### 原文摘录
★ ★ ★ ★ ★
实现五折交叉验证进行模型训练

1、实验目的
熟悉Python 的基本操作，掌握对数据集的读写实现、对模型性能的评估实现的能力；
加深对训练集、测试集、N折交叉验证、模型评估标准的理解。
2、实验内容
（1）利用pandas库从本地读取iris数据集；
（2）从scikit-learn 库中直接加载iris 数据集；
（3）实现五折交叉验证进行模型训练；
（4）计算并输出模型的准确度、精度、召回率和F1值。
3、操作要点
（1）安装Python及pycharm（一种Python开发IDE），并熟悉Python基本操作；
（2）学习pandas库里存取文件的相关函数，以及scikit-learn库里数据集下载、交叉验
证、模型评估等相关操作；
（3）可能用的库有pandas，scikit-learn，numpy 等，需要提前下载pip；
（4）测试模型可使用随机森林rf_classifier=RandomForestClassifier(n_estimators=100)，
或其它分类器

实验代码：

"""
Iris数据集分类任务
实现五折交叉验证并计算模型评估指标
"""
★ ★ ★ ★ ★
### 数据集摘录
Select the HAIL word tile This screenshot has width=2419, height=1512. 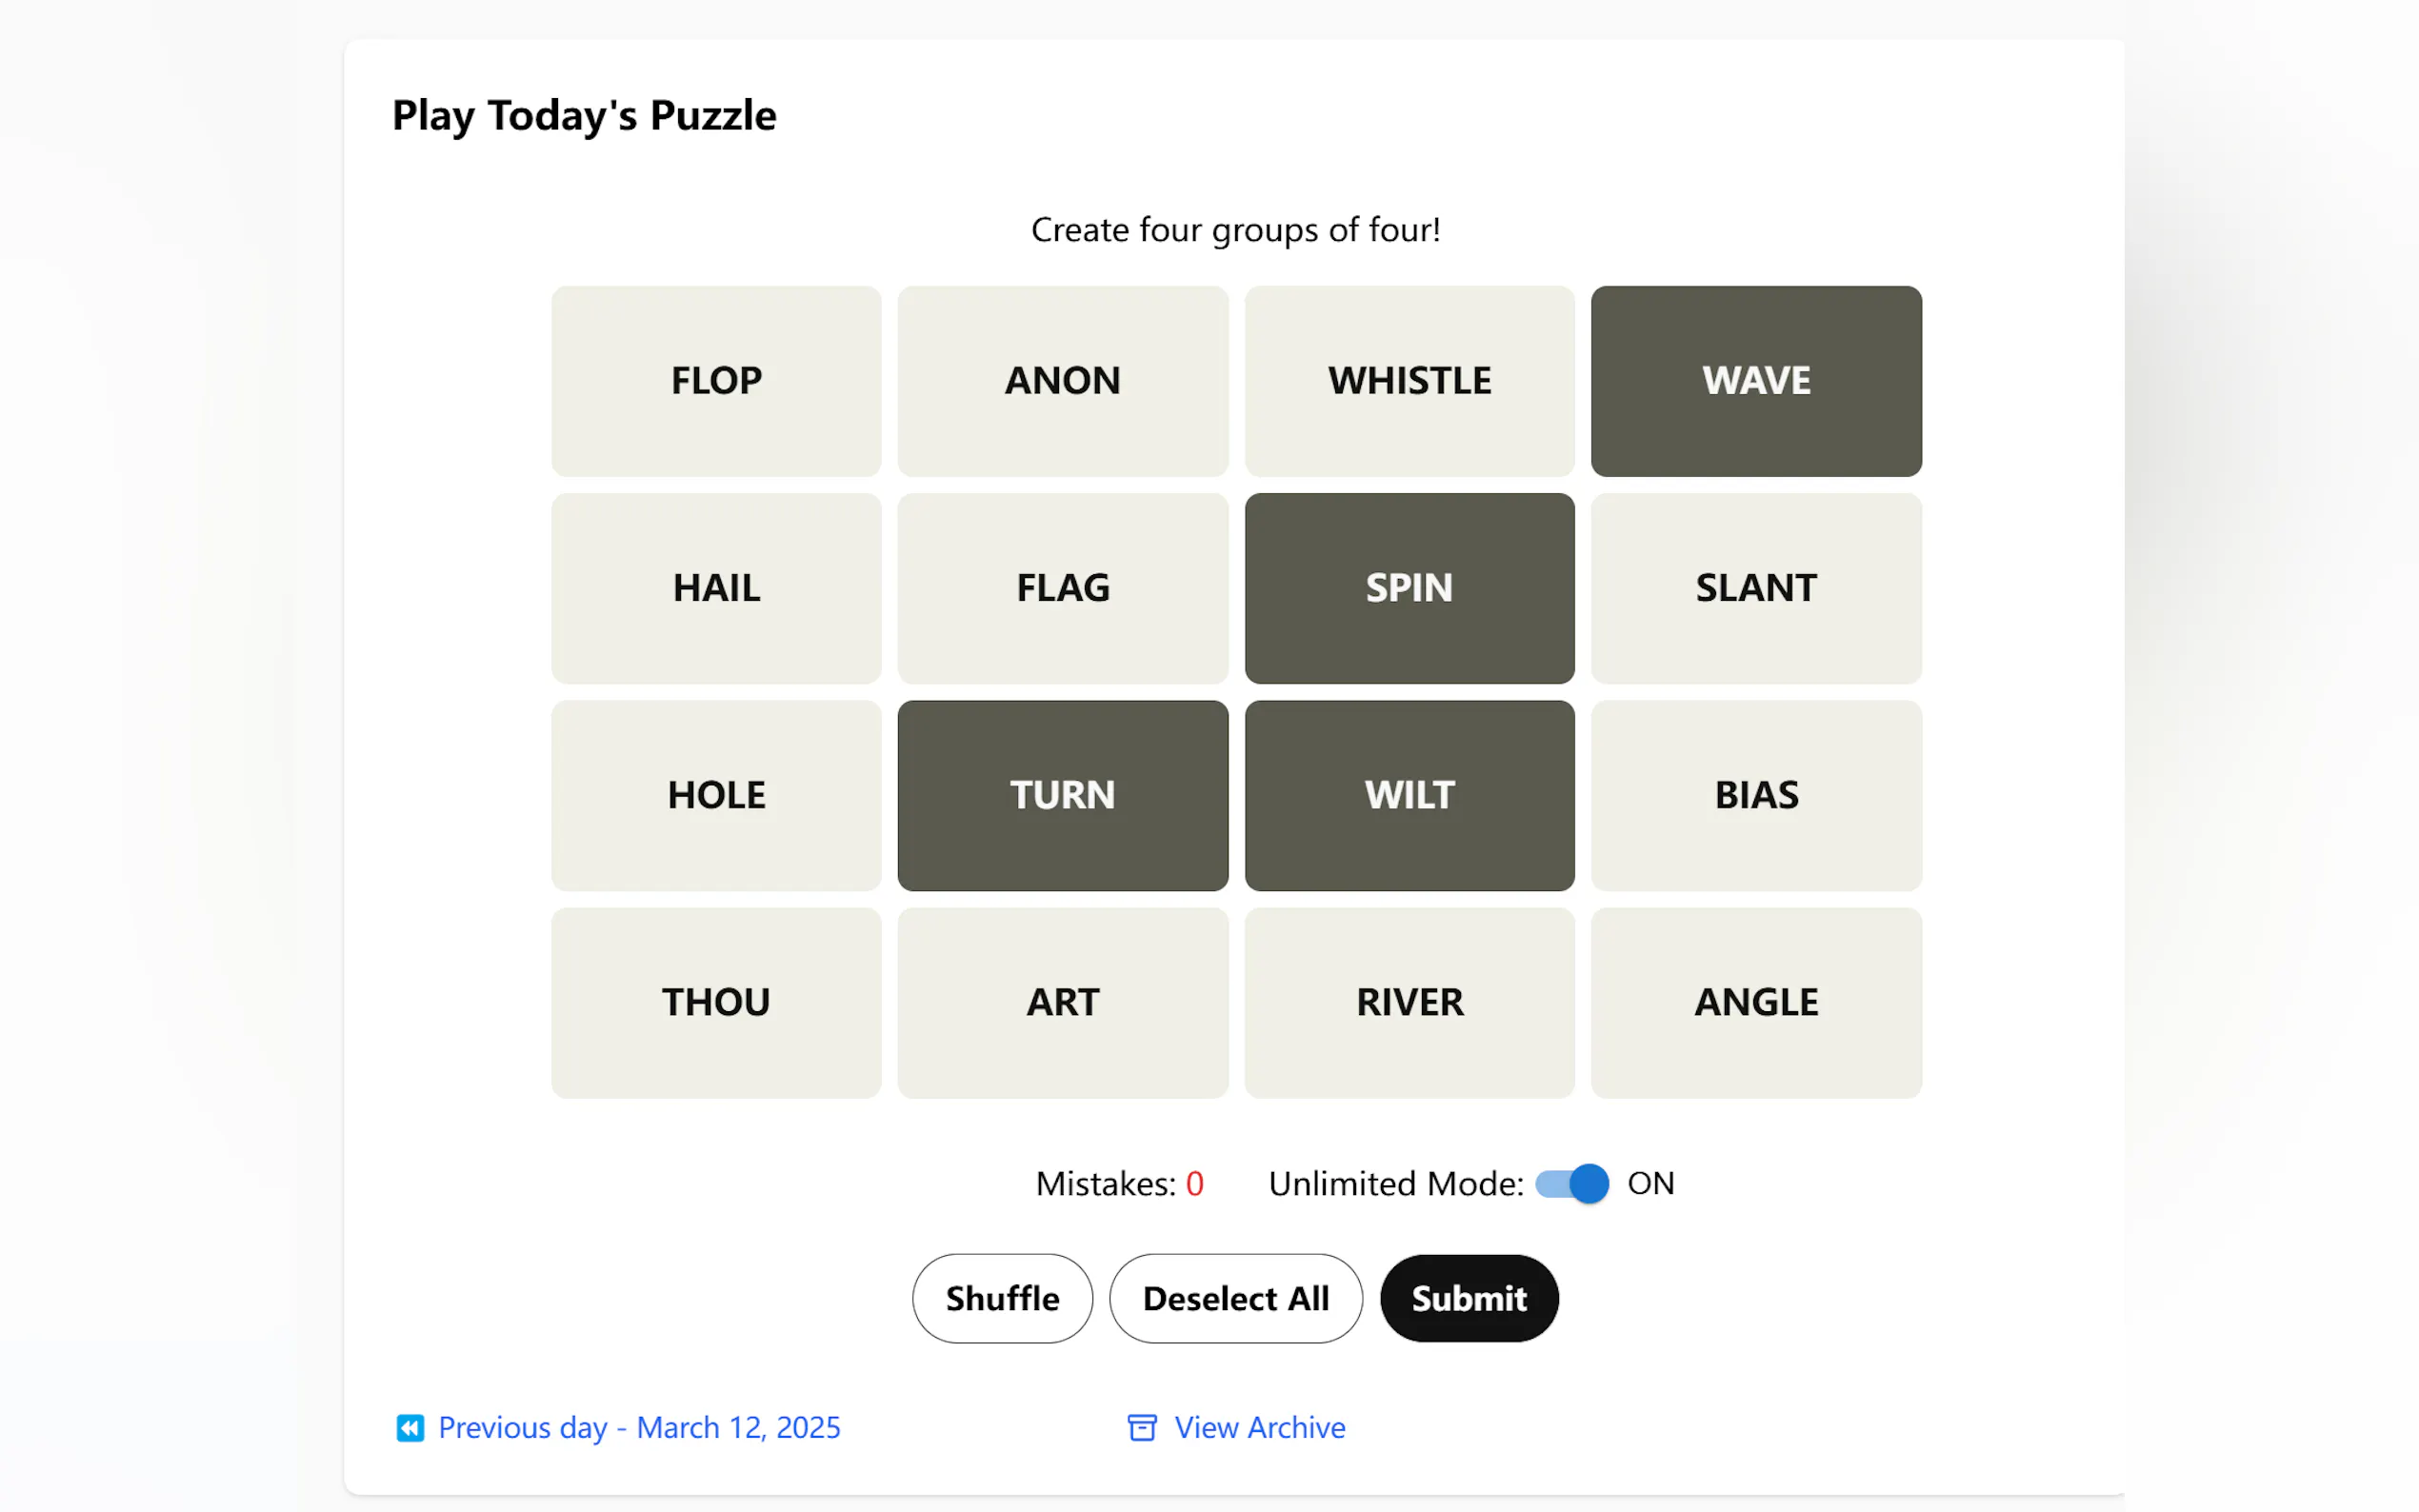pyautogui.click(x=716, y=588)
★ ★ ★ ★ ★
### 任务要求
请根据上方关于五折交叉验证的原文回答下列问题。
1. 实验内容第（4）项要求计算并输出模型的哪几项指标？
2. 操作要点中建议的测试模型是哪种分类器，其 n_estimators 设为多少？
3. 操作要点第（1）项括号里把 pycharm 说明为什么？

### 书面回答
1. 准确度、精度、召回率和F1值。
2. 随机森林（RandomForestClassifier），n_estimators 设为100。
3. 一种Python开发IDE。